The bleakest
While nursing a cold—one of those nasty strains whose main symptoms seem to clear up quickly enough but don’t disappear entirely—we finally put on the dvds of Mad Men we’d been saving for this sort of emergency. (Yes, we had never seen Mad Men until last week but we know who Jon Hamm is.)
Over the years we have watched and enjoyed The Sopranos, Deadwood, The Wire, and more recently, Game of Thrones, Breaking Bad and Homeland, but we can say in all finality that Mad Men is the bleakest of the lot.
Characters don’t drop dead with anywhere near the frequency they do on our favorite shows, but Man Men is more depressing because it is about people who have arrived at The American Dream and discovered that it is empty. They’re not only living a lie, they create the lie, and they’re too invested in it to escape.
So they dull the pain by smoking, drinking and screwing around but they’ll never be saved. The only way out is the window of their 23rd floor office. We gather many Mad Men viewers yearn for those more innocent times when you could smoke three packs a day, have five martinis at lunch and drink openly and constantly in the office without being lectured about your health (Because they weren’t fully aware of the consequences to your health), plus have multiple affairs and commit casual sexual harassment every ten minutes. One thing about that lifestyle: they died young.
Jon Hamm would’ve been perfectly cast as Jay Gatsby. His character Don Draper is already a Gatsby—a man who erased his past, adopted a new name and invented himself. It’s the Great American Novel in TV form.
June 19th, 2012 at 09:49
Couldn’t agree more. Mad Men is my ‘favoritest’ TV series ever not just because I work in advertising agency but also because of the story’s progression embodied in each episode and how the characters spin around it. Literally, it’s like a mad world with mad people – their burning passion for work and frustrations in all things are insane in a good way. And I love it! Well, I don’t know how to be insane in a good way but it is what it is in Mad Men.
June 19th, 2012 at 10:41
I’m catching up on Season 4. It gets better especially on the 7th episode. One of the most affecting and well-written in all of the seasons, I think.
June 19th, 2012 at 13:31
great series indeed, especially when watched 2 episodes at a time.
best scene of season 4: draper doing a pitch drunk, and acing it. Cure for the common breakfast! (plagiarized nga lang). have to try this once in my life–doing a presentation drunk, maski semi-tipsy lang. planning to do this late this year, when ready to leave present company.

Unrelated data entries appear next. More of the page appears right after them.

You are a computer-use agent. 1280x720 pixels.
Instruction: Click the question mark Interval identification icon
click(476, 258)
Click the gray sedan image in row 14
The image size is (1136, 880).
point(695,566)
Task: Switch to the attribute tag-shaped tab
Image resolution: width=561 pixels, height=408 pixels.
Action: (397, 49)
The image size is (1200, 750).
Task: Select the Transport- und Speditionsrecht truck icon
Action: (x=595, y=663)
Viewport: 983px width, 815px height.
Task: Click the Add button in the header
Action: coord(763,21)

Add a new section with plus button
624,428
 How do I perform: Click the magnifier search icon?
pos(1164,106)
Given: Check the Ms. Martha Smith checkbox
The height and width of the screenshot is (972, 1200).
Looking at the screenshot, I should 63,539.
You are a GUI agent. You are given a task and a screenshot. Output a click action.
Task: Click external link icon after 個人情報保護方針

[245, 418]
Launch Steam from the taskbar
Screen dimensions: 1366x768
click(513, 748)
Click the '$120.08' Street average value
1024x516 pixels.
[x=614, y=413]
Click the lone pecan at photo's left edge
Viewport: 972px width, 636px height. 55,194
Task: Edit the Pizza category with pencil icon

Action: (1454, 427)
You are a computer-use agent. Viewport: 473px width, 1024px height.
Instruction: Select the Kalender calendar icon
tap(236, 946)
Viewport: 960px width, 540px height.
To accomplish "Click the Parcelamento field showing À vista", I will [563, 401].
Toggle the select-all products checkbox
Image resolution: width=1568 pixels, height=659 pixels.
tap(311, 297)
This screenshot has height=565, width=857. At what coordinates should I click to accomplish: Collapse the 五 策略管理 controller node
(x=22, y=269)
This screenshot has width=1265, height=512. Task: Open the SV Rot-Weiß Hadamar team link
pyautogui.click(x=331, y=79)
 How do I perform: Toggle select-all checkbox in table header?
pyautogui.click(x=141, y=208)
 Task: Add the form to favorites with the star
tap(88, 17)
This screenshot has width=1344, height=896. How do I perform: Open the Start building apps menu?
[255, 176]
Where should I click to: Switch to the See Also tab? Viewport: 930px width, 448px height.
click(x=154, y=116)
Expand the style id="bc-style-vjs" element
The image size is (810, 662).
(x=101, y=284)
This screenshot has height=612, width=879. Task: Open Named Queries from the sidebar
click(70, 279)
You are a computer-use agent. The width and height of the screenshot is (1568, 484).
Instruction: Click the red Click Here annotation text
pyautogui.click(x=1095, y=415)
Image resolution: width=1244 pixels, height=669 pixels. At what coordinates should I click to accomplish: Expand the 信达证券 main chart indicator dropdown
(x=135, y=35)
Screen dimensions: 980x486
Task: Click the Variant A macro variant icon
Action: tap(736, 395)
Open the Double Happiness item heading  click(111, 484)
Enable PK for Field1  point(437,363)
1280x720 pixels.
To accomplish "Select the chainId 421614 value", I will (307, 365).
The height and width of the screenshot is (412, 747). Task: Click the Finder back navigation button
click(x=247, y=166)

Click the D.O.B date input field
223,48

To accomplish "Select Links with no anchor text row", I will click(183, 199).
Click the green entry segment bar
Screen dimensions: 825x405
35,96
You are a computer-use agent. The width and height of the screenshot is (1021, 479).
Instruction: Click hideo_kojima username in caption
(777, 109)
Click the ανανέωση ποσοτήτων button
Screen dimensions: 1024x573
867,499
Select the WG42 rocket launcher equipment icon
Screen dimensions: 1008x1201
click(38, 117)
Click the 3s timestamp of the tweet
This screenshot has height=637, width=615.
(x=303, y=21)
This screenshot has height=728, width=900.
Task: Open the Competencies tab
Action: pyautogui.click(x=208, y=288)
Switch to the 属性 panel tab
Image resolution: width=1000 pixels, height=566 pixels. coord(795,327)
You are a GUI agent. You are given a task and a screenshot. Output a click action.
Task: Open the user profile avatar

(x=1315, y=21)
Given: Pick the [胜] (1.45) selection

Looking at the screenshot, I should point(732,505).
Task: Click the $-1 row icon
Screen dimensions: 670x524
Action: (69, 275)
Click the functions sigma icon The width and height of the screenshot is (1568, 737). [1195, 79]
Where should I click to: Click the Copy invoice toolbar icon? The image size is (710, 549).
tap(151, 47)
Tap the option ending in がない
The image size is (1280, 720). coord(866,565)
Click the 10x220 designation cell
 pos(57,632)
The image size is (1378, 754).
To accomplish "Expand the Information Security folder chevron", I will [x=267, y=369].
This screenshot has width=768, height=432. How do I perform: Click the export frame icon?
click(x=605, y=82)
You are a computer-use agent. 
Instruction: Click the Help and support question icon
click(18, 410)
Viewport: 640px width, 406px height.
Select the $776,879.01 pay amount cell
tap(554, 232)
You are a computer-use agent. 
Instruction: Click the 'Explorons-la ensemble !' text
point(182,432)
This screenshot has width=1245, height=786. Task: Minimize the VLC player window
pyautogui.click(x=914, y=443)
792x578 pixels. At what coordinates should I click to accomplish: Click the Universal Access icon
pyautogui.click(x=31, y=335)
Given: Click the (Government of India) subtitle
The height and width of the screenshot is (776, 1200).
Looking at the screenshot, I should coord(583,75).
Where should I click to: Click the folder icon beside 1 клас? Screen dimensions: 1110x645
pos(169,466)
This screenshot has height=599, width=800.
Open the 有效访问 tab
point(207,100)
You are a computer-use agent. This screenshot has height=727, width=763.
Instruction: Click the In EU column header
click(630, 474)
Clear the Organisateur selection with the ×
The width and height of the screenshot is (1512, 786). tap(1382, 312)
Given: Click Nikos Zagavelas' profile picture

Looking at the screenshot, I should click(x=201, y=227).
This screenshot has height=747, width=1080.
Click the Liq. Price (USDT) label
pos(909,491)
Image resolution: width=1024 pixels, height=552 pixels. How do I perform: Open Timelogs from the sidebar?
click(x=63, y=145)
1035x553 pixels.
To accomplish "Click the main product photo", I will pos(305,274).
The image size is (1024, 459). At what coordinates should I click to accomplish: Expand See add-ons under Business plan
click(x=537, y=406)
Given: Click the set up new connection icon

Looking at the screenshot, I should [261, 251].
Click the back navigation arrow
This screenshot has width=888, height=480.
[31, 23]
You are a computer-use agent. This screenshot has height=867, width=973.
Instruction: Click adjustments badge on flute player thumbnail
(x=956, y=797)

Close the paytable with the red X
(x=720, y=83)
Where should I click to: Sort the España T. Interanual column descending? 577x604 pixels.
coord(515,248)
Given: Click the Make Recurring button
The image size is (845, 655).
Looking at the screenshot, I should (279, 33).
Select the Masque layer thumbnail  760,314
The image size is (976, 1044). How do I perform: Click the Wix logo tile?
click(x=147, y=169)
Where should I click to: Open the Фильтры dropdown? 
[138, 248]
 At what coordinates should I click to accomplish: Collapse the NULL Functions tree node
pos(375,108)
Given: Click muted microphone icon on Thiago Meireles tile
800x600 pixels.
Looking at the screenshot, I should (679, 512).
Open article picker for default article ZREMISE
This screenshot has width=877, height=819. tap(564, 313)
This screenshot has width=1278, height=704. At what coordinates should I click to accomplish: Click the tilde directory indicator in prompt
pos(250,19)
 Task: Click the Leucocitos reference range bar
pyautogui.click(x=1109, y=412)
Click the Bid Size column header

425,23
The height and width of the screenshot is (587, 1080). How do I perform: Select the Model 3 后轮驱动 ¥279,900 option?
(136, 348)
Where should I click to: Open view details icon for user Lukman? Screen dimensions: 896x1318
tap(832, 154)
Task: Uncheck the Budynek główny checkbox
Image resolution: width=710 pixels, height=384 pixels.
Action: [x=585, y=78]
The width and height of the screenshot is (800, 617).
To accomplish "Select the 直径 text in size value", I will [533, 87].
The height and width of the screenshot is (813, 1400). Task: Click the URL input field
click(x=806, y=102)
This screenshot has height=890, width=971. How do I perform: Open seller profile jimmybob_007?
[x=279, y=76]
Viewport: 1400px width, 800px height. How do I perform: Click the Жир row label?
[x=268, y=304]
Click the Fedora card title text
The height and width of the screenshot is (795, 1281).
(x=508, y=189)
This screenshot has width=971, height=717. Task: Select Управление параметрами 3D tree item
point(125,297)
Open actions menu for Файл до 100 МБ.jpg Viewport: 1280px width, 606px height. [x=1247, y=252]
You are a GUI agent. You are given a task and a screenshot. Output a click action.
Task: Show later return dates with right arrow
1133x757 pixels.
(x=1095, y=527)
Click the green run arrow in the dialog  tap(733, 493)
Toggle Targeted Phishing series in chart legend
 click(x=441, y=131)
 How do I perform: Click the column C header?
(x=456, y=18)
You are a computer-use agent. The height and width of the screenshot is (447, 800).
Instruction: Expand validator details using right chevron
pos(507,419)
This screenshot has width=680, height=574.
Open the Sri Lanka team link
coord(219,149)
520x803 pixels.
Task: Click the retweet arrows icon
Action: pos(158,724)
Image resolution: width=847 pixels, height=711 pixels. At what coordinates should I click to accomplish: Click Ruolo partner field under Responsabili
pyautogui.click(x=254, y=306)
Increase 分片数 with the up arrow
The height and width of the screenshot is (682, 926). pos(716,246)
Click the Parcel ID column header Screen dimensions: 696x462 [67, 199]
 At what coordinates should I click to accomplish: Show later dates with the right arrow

i also like how mad men reminds us that we can make a good presentation using just one illustration board. because now, bosses expect us to prepare elaborate powerpoint slides for even the simplest of proposals.
June 19th, 2012 at 19:10
Ms. Zafra, how about Spartacus?
Have you watched that show and liked it?
June 19th, 2012 at 20:26
Mad Men is one the renewing TV Series that I actually look forward to seeing more of. Another is Touch, have you seen episodes of it Miss Jessica? It depicts a deaf child who communicates through numbers and his troubled father (Kiefer Sutherland). The boy here sees the interconnection of peoples lives, it reminded me of your synchronicity posts. Its an amazing series, made me actually tear up and hug a pillow, although the last episodes of the 1st season seemed to lack the sincerity of the pilot.
June 20th, 2012 at 11:54
My fave lines in Season 4 so far (I’m on episode 10 next), are from Don:
“Give me more ideas to reject.”
“I am glad that this is an environment where you’re free to fail.” BOOM!
June 21st, 2012 at 13:28
I’d been hearing a lot about the “historical accuracy” and the “fine sartorial sense” of the series when I decided to buy the DVDs during my months of bumming around. Yes, I’m a lookist and I like my series with pretty stars in pretty clothes (or shirtless, in the case of men, haha–rambling), but I expected a lot more and Mad Men delivered: it touched on gender and power politics, the treatment of women, the power (unacknolwedged or otherwise) of women and women’s (dis-)enfranchisement by men; marriage (there was spousal/marital rape in one episode), divorce, and adultery; identity, race issues, homosexuality, even adolescence–among other things.
One of my favorite scenes is between Joan and Peggy. Peggy had just fired Joey Baird (kainis, ang ikli ng exposure ni Matt Long) and Joan snapped to Peggy that all it did was to prove that “I’m a meaningless secretary and you’re another humorless bitch.”
No one has died in the series (yet, except Betty’s father) because the people are already dead.